The Resources and Debts of the Chinese Government
The USC U.S.-China Institute presents a discussion with Victor Shih and Zhang Xiaojing on the large government debts that have accumulated in China, especially at the local level and the resources available to the government to meet its obligations and to foster continued economic expansion.
China’s economy is slowing and the country is in the midst of a major effort to reform and restructure its economy. The reform efforts include greater reliance on market allocation of resources, including credit, and having state enterprises, including those in the financial industry be increasingly market-oriented. The restructuring effort involves moving from a dependence on investment and infrastructure building to drive the economy to reliance on consumption. Shih and Zhang will discuss the large government debts that have accumulated in China, especially at the local level and the resources available to the government to meet its obligations and to foster continued economic expansion.

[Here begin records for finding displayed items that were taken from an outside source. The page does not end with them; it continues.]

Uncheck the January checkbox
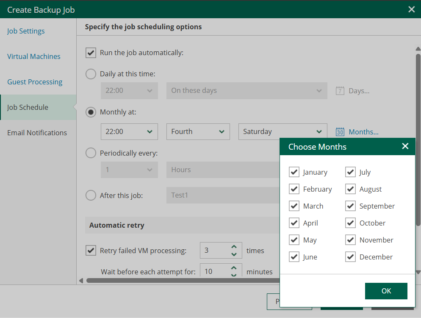Viewport: 421px width, 318px height. (294, 172)
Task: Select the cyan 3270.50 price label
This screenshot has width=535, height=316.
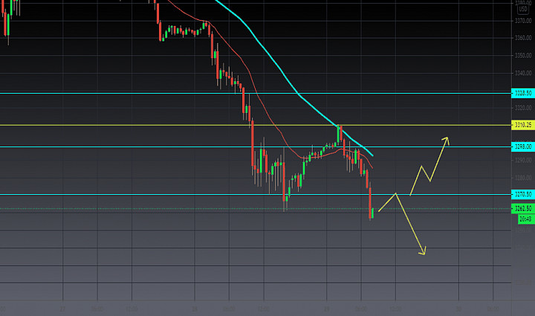Action: click(523, 194)
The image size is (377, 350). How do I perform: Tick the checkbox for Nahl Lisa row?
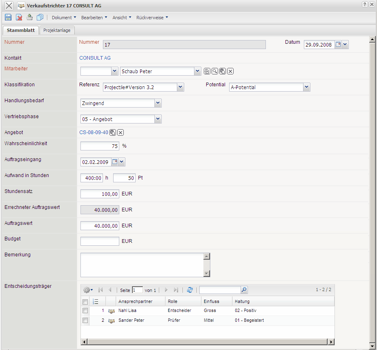(85, 311)
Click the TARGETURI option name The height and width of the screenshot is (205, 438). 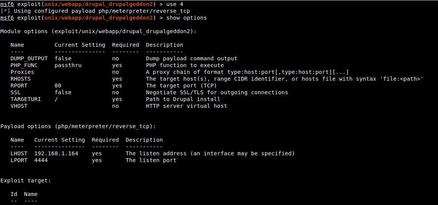26,99
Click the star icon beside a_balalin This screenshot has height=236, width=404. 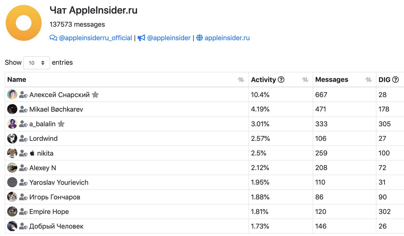point(61,124)
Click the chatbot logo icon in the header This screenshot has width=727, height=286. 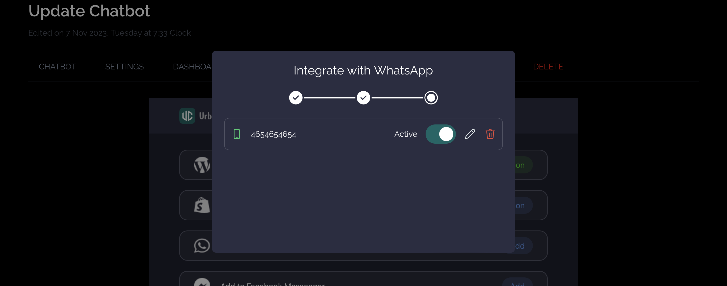[187, 116]
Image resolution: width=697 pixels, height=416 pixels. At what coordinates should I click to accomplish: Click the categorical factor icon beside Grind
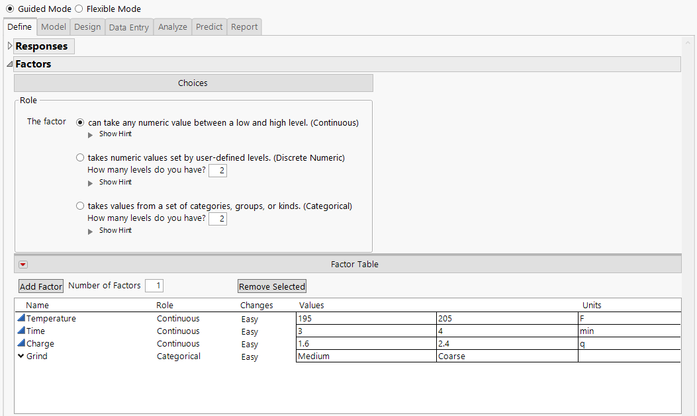click(x=21, y=356)
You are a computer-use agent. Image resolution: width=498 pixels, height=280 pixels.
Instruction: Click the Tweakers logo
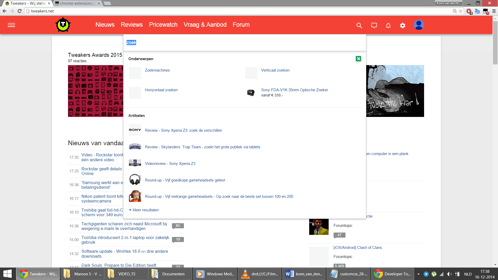tap(63, 25)
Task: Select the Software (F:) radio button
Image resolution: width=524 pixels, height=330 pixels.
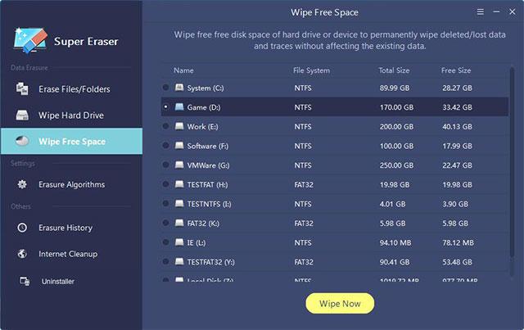Action: (166, 146)
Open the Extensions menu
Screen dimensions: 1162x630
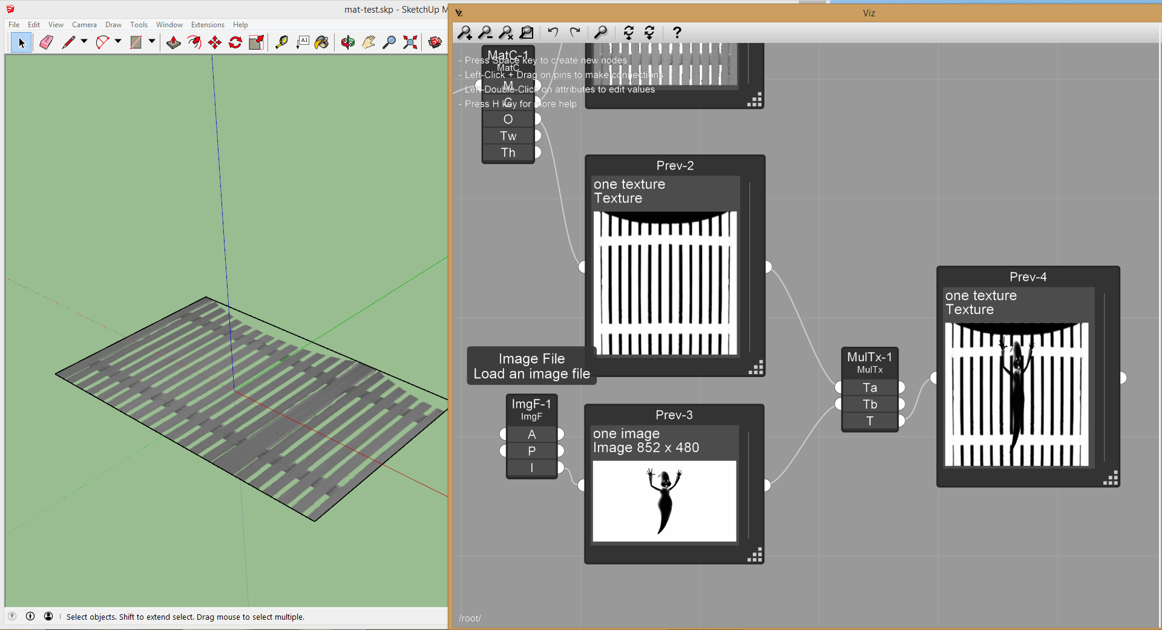208,25
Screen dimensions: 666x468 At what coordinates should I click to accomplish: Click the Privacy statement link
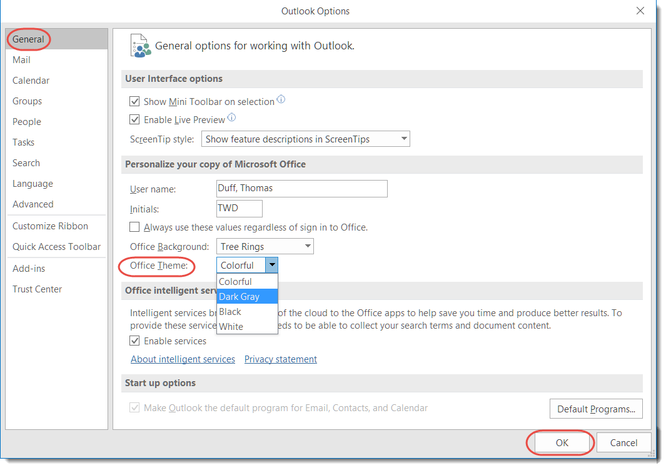pos(280,359)
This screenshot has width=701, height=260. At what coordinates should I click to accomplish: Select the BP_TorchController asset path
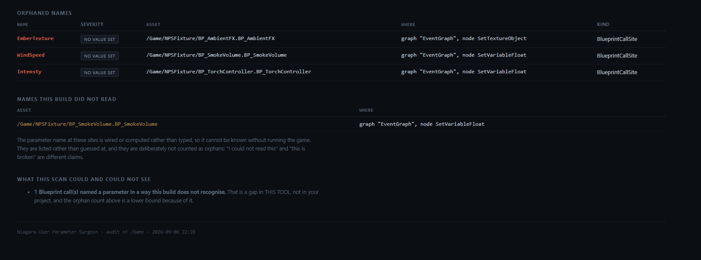point(229,72)
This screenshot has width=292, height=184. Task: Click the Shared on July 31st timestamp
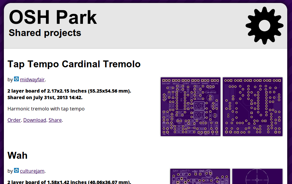tap(45, 97)
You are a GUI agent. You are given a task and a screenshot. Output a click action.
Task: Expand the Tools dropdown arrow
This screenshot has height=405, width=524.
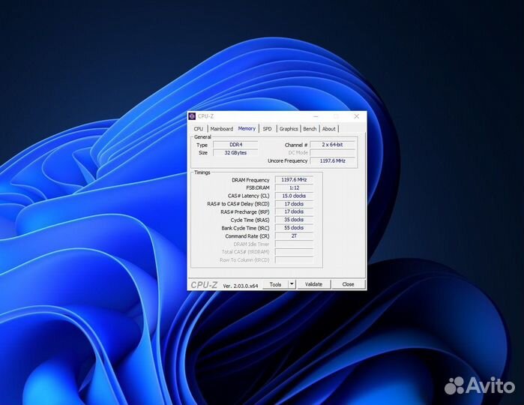[x=292, y=284]
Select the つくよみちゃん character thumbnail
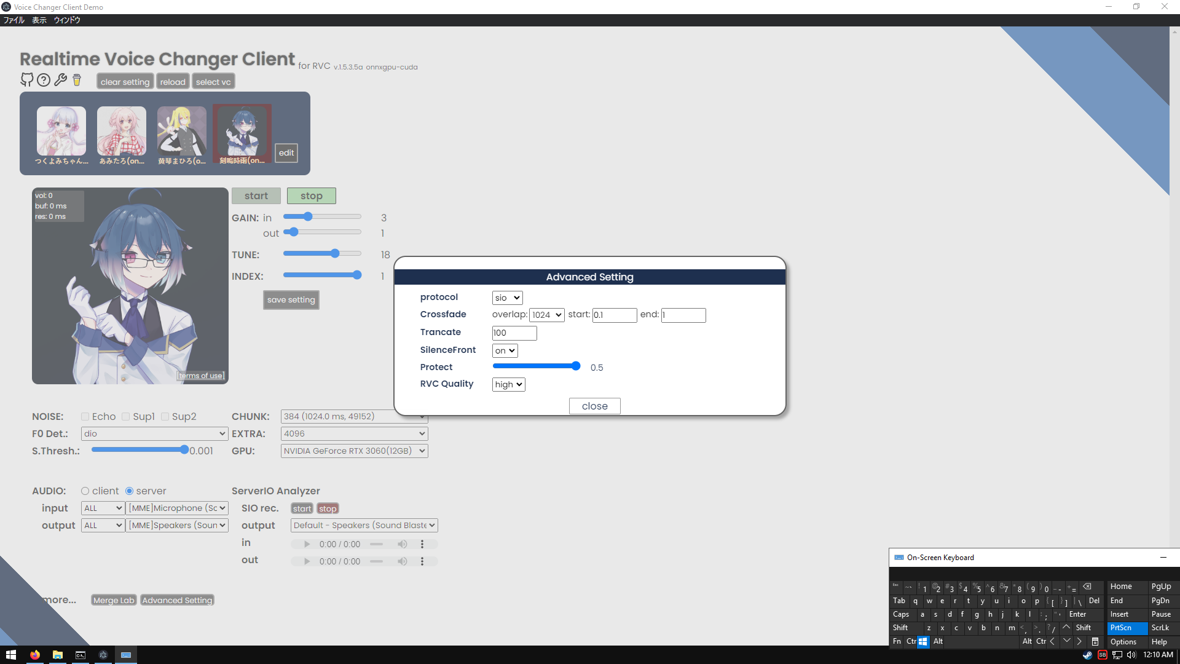The width and height of the screenshot is (1180, 664). 61,131
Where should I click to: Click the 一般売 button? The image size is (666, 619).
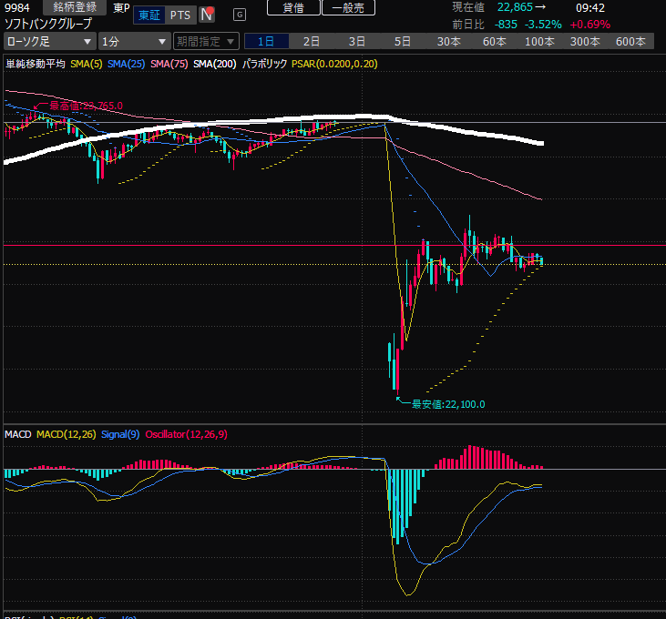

Zhang Xiaojing 张晓晶 is a professor in the Institute of Economics of the Chinese Academy of Social Sciences. He directs the Macroeconomic Research Office there. Zhang won the Sun Yefang prize (the top award for economists in China) in 2005 and 2007. His books include volumes on China’s Macroeconomic Policy in the New Century (Capital Economics and Trade University Press, 2000) and Economic Growth and Structural Changes in the Reform Era (Shanghai People’s Press, 2008).
Victor Shih 史宗瀚 is an associate professor in the UCSD School of International Relations and Pacific Studies. He specializes in China’s political economy. He’s the author of Factions and Finance in China: Elite Conflict and Inflation (Cambridge, 2009) and numerous articles on China’s banking industry and on Chinese politics. He spoke at our 2011 conference on The State of the Chinese Economy.